Task instructions -> Exactly as written, transcribe each record below.
== == ==
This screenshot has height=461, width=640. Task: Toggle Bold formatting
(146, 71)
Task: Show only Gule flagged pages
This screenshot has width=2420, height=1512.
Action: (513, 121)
== == ==
Solved problem ->
This screenshot has height=461, width=640. Task: Toggle Bold formatting
(146, 71)
Task: Show only Gule flagged pages
This screenshot has width=2420, height=1512.
Action: (513, 121)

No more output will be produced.